La Sala ‘Teniente Ruiz’ de la Biblioteca Militar de Ceuta ha sido el escenario de la entrega del prestigioso premio del Centro de Historia y Cultura Militar, que este año ha recaído en la Ilustrísima señora Doña María Pilar Rosado Olmedo Albarracín, más conocida como Mila Olmedo. La decana de la Facultad de Ciencias de la Salud de Ceuta ha recibido el galardón de manos del general de división Antonio Ruiz Benítez, en reconocimiento a su destacada labor en la difusión y conservación del patrimonio histórico militar.
Durante la ceremonia, la decana mostró su entusiasmo y bromeó sobre los motivos de su reconocimiento: “Yo creo que me lo dan por pesada”, comentó entre risas, haciendo referencia a su persistencia en acercar la cultura militar a los estudiantes de su facultad.

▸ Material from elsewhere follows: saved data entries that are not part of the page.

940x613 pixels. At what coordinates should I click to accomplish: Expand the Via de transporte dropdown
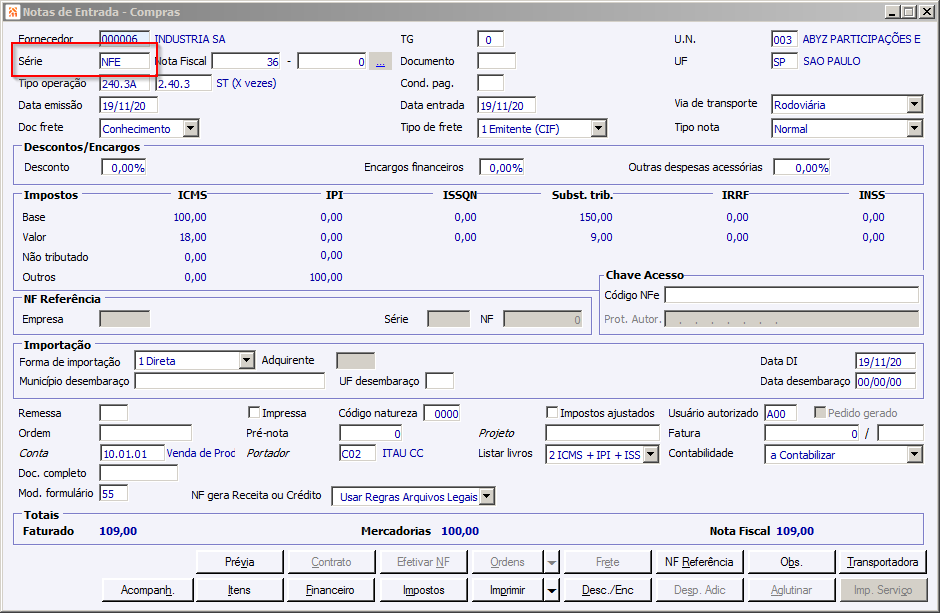pos(914,105)
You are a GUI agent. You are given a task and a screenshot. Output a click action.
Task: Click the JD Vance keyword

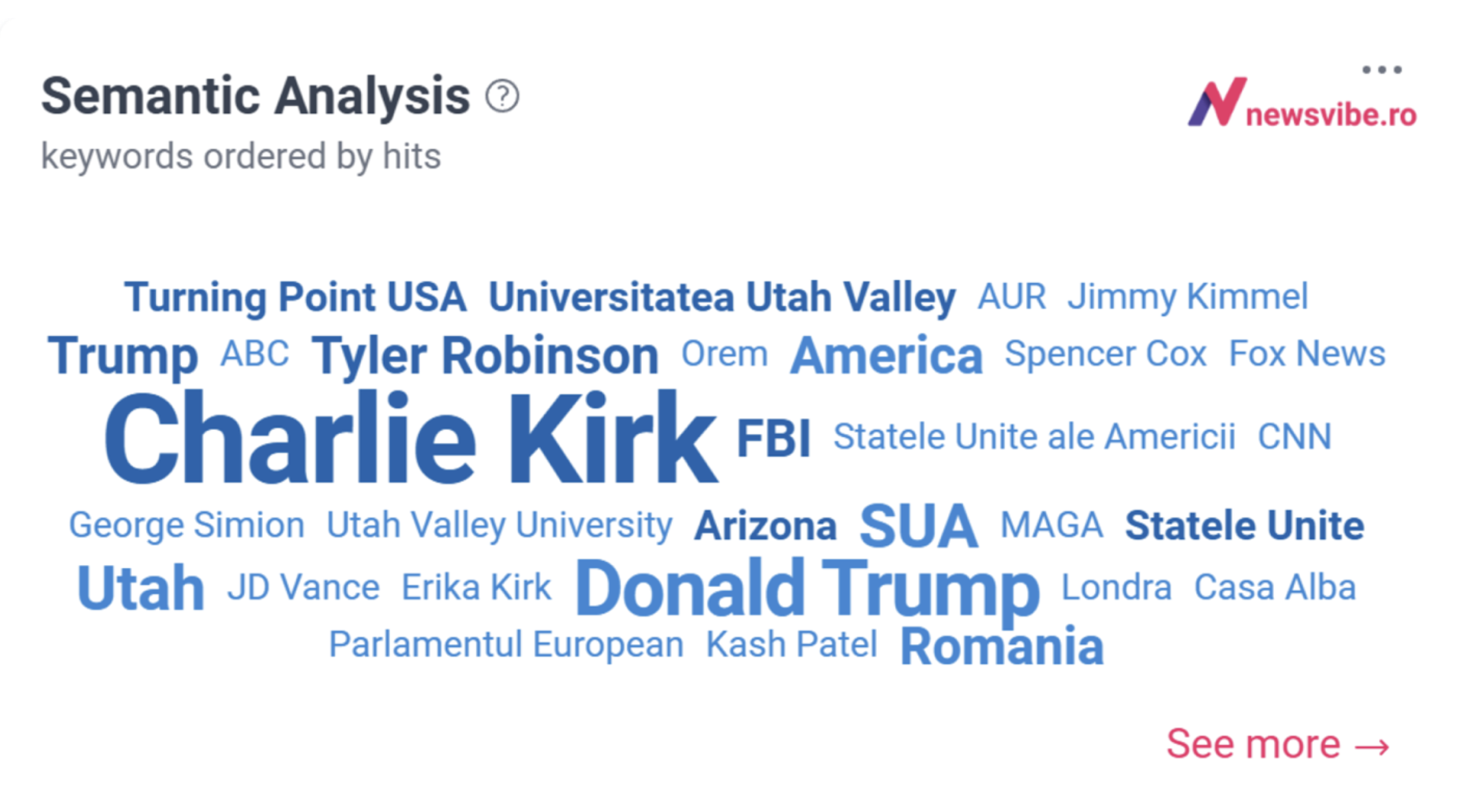tap(303, 588)
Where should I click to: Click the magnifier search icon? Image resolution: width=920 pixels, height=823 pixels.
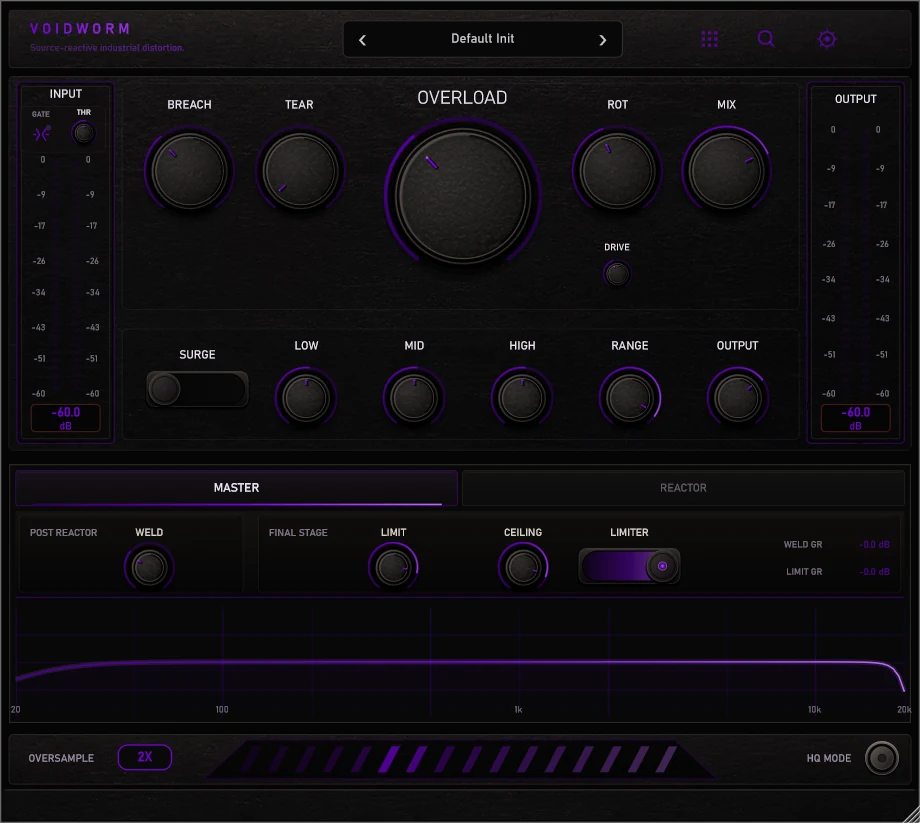(766, 39)
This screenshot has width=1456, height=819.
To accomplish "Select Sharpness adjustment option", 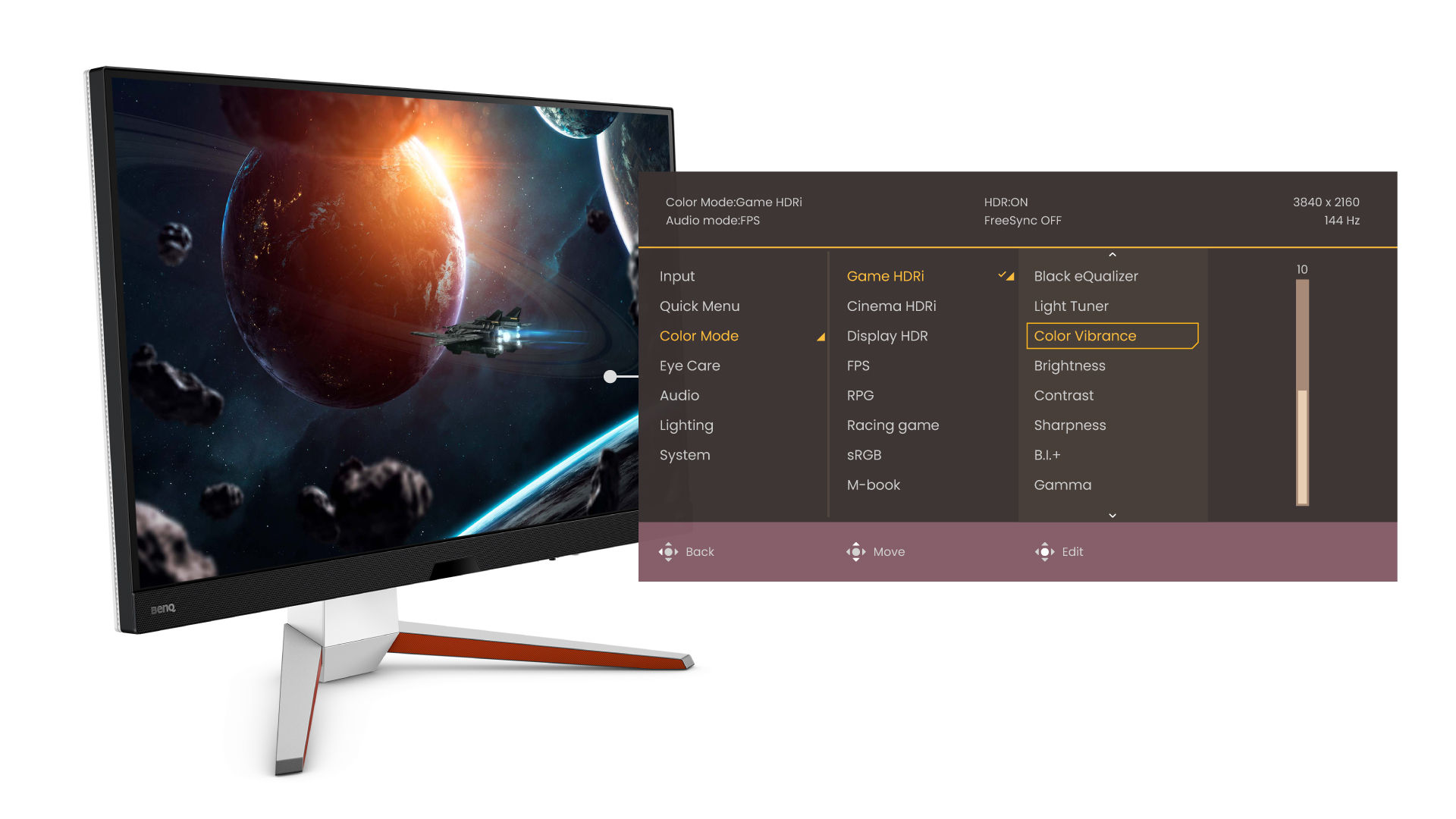I will 1071,425.
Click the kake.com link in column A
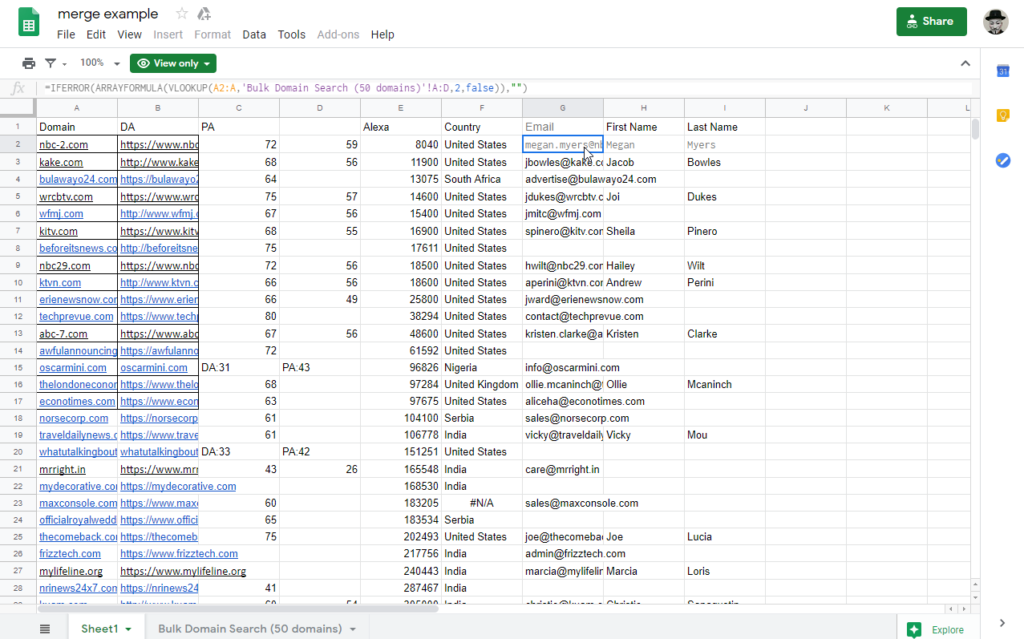 [x=62, y=162]
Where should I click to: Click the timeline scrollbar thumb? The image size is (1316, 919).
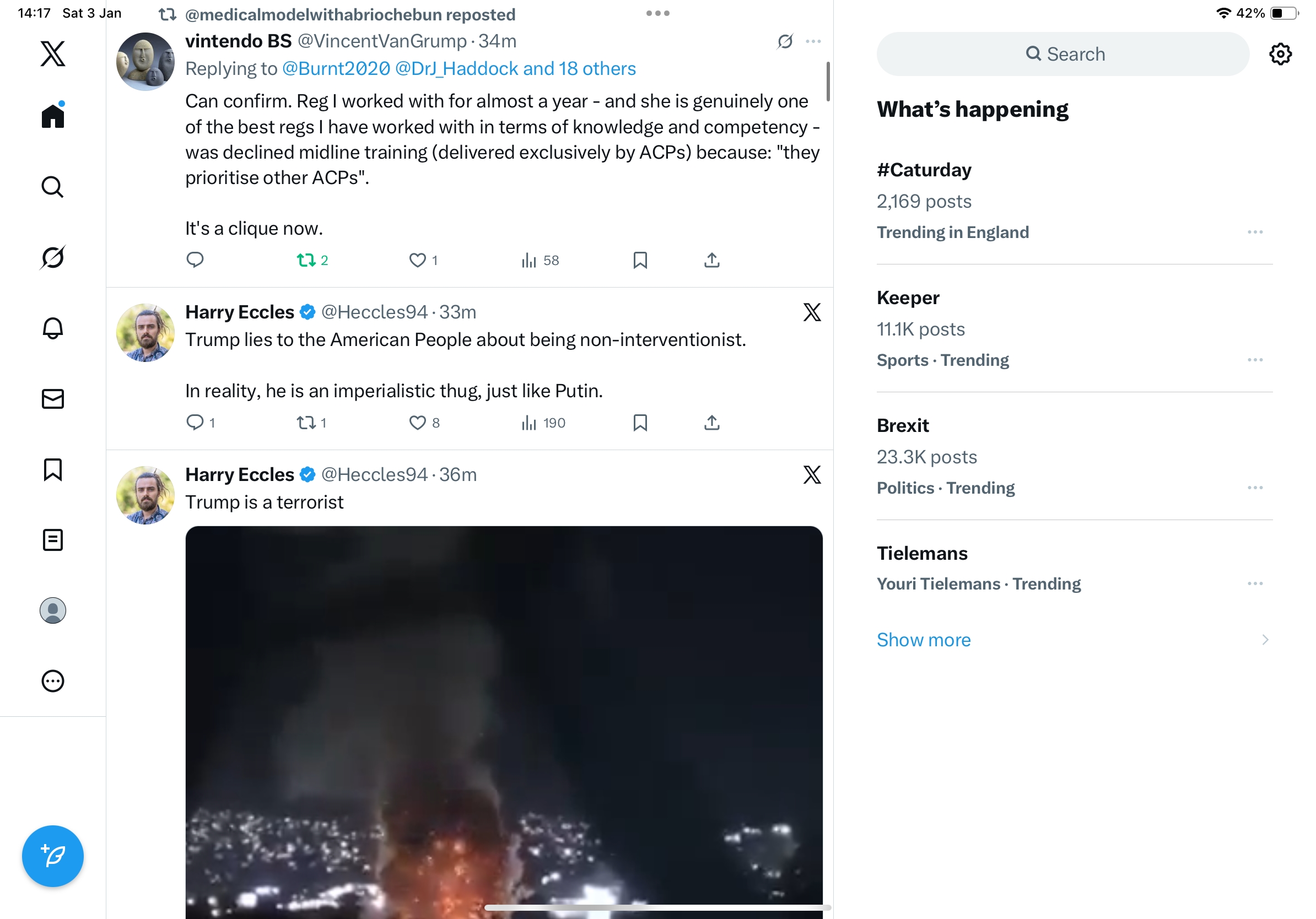point(828,82)
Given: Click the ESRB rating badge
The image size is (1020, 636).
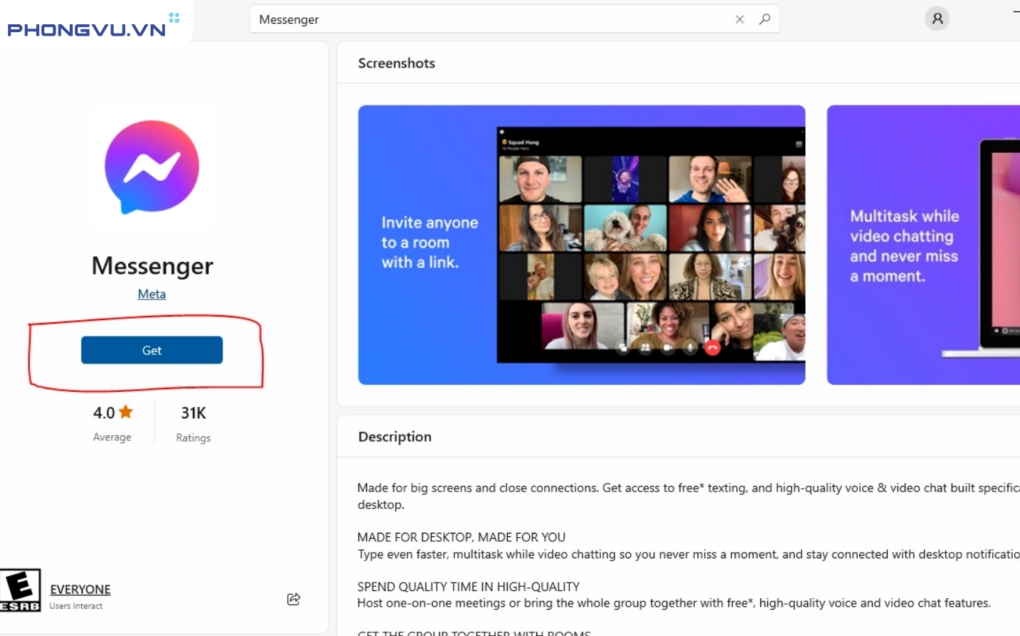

Desde hace más de seis años, su equipo y ella han promovido visitas al Archivo Histórico Intermedio y al Archivo del Algarrobo, permitiendo que los alumnos conozcan de primera mano la importancia de la documentación y el legado histórico militar.
Olmedo confesó su emoción al recibir la noticia del premio, que le fue comunicada hace cuatro meses por el coronel Portillo. “Si no hubiera tenido su teléfono, habría pensado que era una broma”, aseguró la decana, quien destacó la relevancia de este reconocimiento para seguir impulsando el estudio de la historia militar en el ámbito académico. “Mi objetivo es que esto se extienda y que especialistas de toda España vengan a investigar y trabajar con estos archivos”, señaló.
Durante el acto, el director del Centro de Historia y Cultura Militar, José María Jiménez Portillo, subrayó el desafío que cada año supone elegir a los premiados, ya que “en cualquier proceso de toma de decisiones, la renuncia es una parte integral del mismo”. No obstante, elogió la trayectoria de Olmedo, destacando su compromiso con la historia y la cultura militar a través de su participación activa en coloquios, tertulias y actividades de difusión.
Por su parte, el general Ruiz resaltó la importancia de dar a conocer la cultura militar más allá de los círculos castrenses y reconoció la contribución de Olmedo en este ámbito: “Hoy homenajeamos a una persona que claramente pone de manifiesto el interés por la difusión de esa cultura militar, por el valor de esa historia, y lo hace de la mejor manera posible: con cariño, ilusión y cercanía”.
La decana dedicó el premio a sus compañeros, a la Facultad de Ciencias de la Salud y a la Universidad de Granada, así como a su familia, que siempre la ha apoyado en sus proyectos. Este reconocimiento no solo pone en valor su trabajo, sino que refuerza la importancia de la colaboración entre el ámbito académico y el militar en la conservación del patrimonio histórico.